### Given instruction
Could you write out, unchanged, the part of the items below that begins with the line containing "Click the NetApp logo" and ends with the line containing "tap(351, 200)", both of those lines included?

Data listing
━━━━

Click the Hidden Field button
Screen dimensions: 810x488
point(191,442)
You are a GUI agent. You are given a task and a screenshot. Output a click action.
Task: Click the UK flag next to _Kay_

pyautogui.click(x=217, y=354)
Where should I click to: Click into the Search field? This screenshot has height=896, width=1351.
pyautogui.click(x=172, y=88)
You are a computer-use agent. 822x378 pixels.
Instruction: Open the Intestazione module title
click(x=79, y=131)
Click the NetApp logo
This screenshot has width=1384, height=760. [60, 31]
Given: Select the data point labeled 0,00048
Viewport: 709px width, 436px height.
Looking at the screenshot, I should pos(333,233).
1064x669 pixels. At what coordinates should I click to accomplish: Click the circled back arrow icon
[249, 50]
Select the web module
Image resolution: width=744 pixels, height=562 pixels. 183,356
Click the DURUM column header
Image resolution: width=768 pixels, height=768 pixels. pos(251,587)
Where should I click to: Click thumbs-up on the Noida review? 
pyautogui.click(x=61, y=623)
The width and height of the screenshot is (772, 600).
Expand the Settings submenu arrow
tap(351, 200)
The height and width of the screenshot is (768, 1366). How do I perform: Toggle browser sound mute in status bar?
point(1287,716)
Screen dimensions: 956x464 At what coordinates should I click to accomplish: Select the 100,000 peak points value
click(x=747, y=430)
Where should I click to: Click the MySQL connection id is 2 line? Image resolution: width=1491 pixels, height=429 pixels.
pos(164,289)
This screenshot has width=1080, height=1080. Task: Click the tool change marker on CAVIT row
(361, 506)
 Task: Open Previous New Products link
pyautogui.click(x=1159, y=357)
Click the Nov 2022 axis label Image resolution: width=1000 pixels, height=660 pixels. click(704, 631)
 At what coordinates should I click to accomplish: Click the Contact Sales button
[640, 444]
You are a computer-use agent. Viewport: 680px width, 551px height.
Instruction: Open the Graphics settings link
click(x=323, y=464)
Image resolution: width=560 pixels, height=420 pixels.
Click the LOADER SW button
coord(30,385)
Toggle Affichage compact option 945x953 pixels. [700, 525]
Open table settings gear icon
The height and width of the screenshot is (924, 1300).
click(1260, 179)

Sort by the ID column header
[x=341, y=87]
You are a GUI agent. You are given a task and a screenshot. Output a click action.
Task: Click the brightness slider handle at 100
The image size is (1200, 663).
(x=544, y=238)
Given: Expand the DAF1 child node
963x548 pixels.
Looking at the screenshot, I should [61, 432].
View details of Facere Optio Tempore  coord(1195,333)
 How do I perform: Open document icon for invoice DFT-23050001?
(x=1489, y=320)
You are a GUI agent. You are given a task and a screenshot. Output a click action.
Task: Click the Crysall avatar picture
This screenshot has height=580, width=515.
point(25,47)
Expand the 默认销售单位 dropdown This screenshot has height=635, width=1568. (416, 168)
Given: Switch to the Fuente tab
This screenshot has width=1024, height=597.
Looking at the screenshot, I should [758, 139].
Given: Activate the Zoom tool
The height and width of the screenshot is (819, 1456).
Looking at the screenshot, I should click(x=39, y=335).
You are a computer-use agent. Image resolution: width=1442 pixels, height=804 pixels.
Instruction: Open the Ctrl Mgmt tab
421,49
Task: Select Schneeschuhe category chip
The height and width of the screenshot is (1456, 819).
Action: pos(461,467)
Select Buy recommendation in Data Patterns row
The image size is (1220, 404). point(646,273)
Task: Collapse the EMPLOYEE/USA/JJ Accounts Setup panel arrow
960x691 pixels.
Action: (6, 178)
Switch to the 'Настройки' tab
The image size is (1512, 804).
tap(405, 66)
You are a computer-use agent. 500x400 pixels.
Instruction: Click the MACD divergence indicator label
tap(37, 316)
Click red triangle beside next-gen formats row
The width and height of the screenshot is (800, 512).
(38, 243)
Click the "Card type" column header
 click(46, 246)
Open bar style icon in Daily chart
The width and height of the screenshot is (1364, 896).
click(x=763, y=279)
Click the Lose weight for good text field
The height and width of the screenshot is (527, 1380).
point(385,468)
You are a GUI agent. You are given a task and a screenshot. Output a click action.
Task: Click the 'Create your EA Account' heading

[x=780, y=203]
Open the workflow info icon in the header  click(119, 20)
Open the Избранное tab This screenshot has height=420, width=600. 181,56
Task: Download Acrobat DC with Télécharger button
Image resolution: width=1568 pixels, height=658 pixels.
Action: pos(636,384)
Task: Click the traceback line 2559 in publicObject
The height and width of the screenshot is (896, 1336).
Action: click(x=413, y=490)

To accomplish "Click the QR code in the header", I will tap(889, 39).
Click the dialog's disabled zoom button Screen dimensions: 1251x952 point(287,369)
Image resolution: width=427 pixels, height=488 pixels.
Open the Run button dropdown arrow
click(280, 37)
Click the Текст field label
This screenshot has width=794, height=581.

━━━━

### Result of this exercise
Click the NetApp logo
This screenshot has width=1384, height=760. [60, 31]
Given: Select the data point labeled 0,00048
Viewport: 709px width, 436px height.
Looking at the screenshot, I should pos(333,233).
1064x669 pixels. At what coordinates should I click to accomplish: Click the circled back arrow icon
[249, 50]
Select the web module
Image resolution: width=744 pixels, height=562 pixels. 183,356
Click the DURUM column header
Image resolution: width=768 pixels, height=768 pixels. pos(251,587)
Where should I click to: Click thumbs-up on the Noida review? 
pyautogui.click(x=61, y=623)
The width and height of the screenshot is (772, 600).
Expand the Settings submenu arrow
tap(351, 200)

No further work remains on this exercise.